Stocks rallied in December, fueled by the rollout of multiple COVID-19 vaccines and the signing of a new fiscal relief bill.
The Dow Industrials gained 3.3 percent while the S&P’s 500 Index rose 3.7 percent. The Nasdaq Composite, which led all year, added 5.7 percent.[i]
Investors managed through crosscurrents of news on the pandemic, from rising infections and new lockdowns to vaccines’ rollout.
Much like November, stocks rallied when Congress made progress on the new fiscal stimulus bill and pulled back as talks seemed to stall.
After some posturing, President Trump signed the stimulus package, which helped stocks move higher in the final week of trading.

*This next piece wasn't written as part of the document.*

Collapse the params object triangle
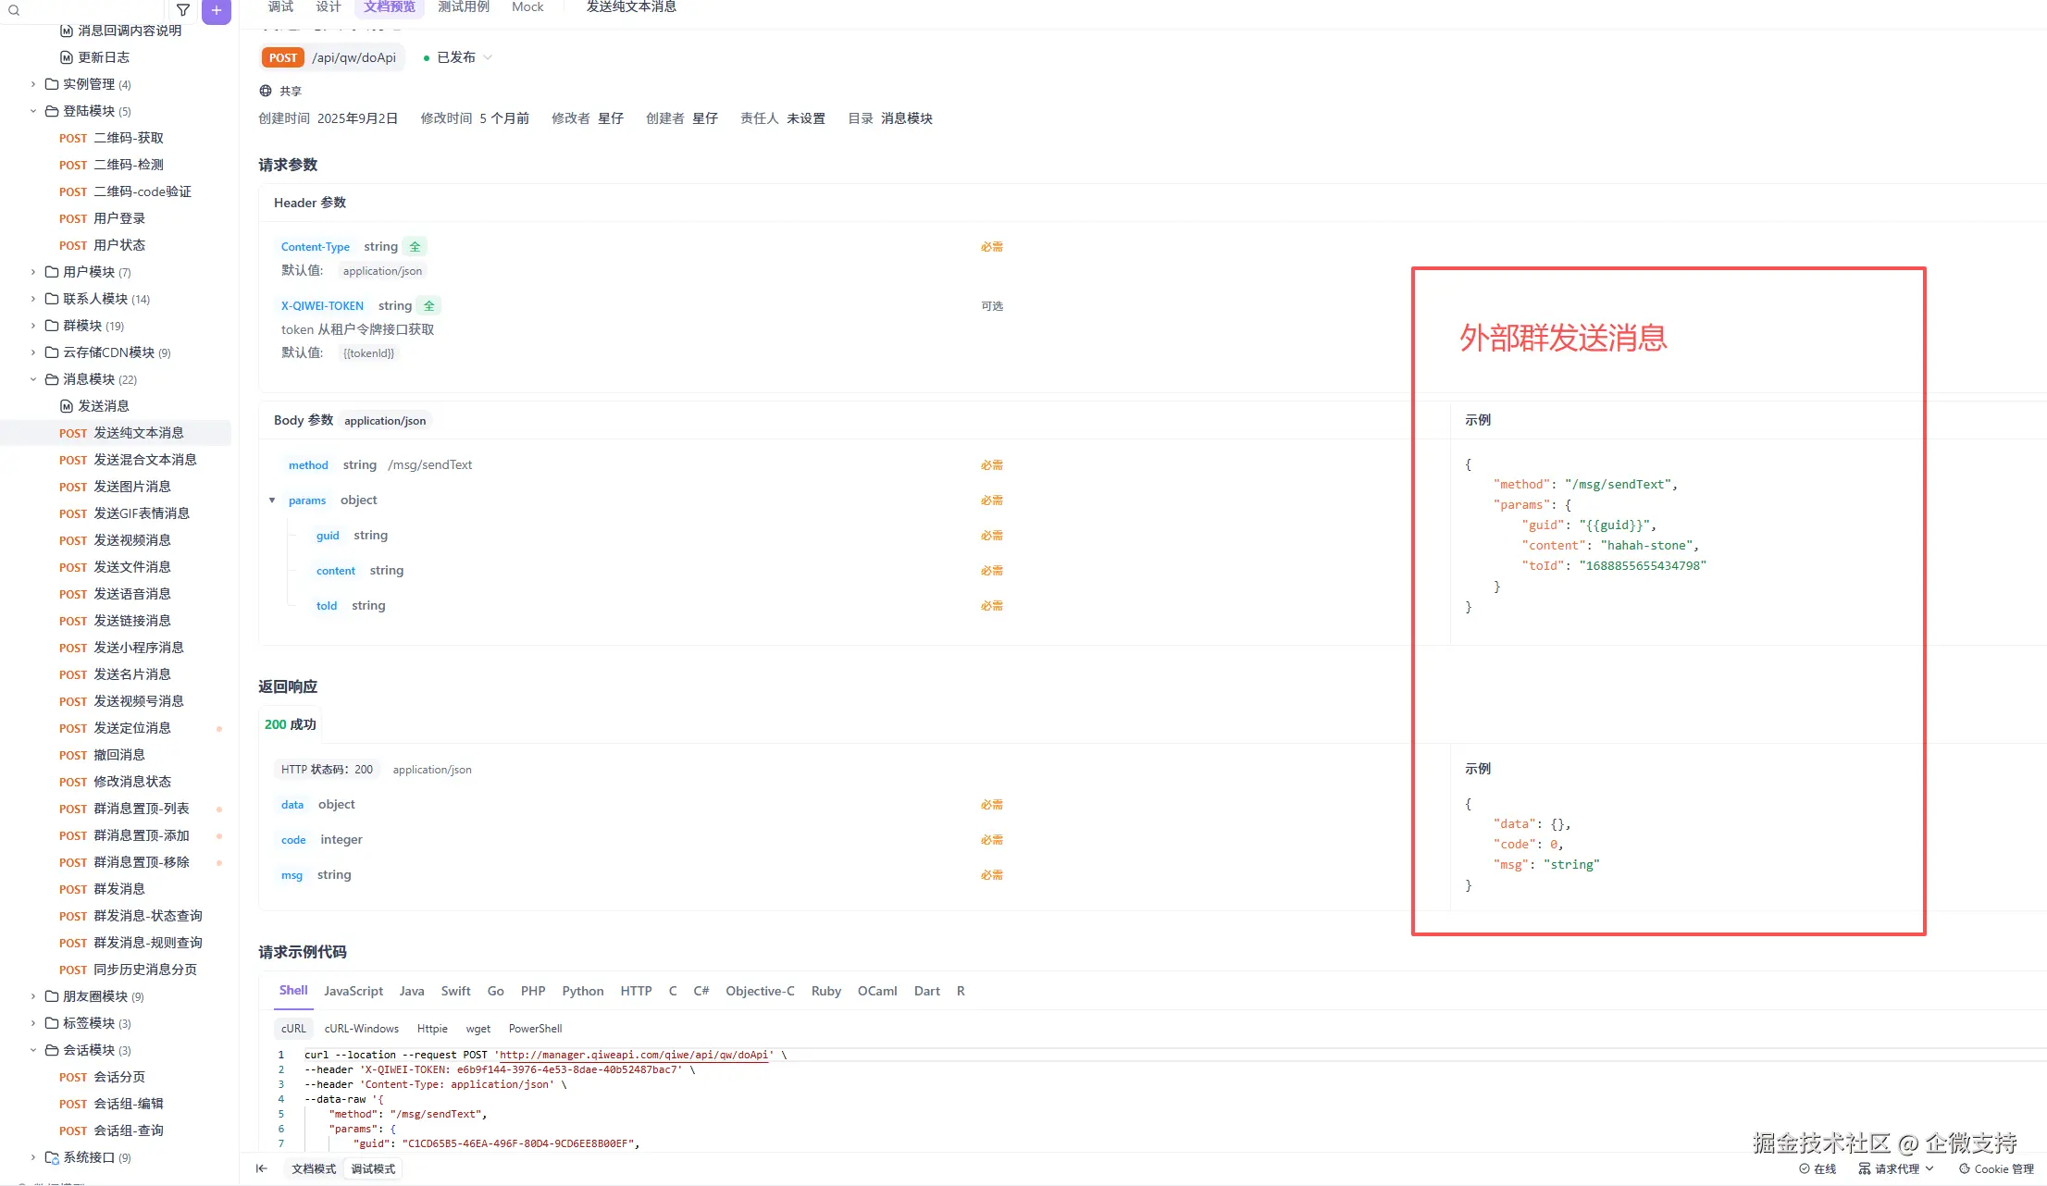Viewport: 2047px width, 1186px height. pos(272,500)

After the November election, markets rallied due to initial tallies that seemed to point to a potentially divided government, which historically has been a positive for the equity markets.[ii]
[i] The Wall Street Journal, December 31, 2020. The Dow Jones Industrial Average is an unmanaged index generally considered representative of large-capitalization companies on the U.S. stock market. The S&P 500 Composite Index is an unmanaged index that is considered representative of the overall U.S. stock market. The Nasdaq Composite Index is an unmanaged index that is considered representative of small-capitalization companies. Index performance is not indicative of the past performance of a particular investment. Past performance does not guarantee future results. Individuals cannot invest directly in an index. The return and principal value of stock prices will fluctuate as market conditions change. And shares, when sold, may be worth more or less than their original cost.
[ii] HartfordFunds.com, October 2020. “The Election and Your Portfolio.”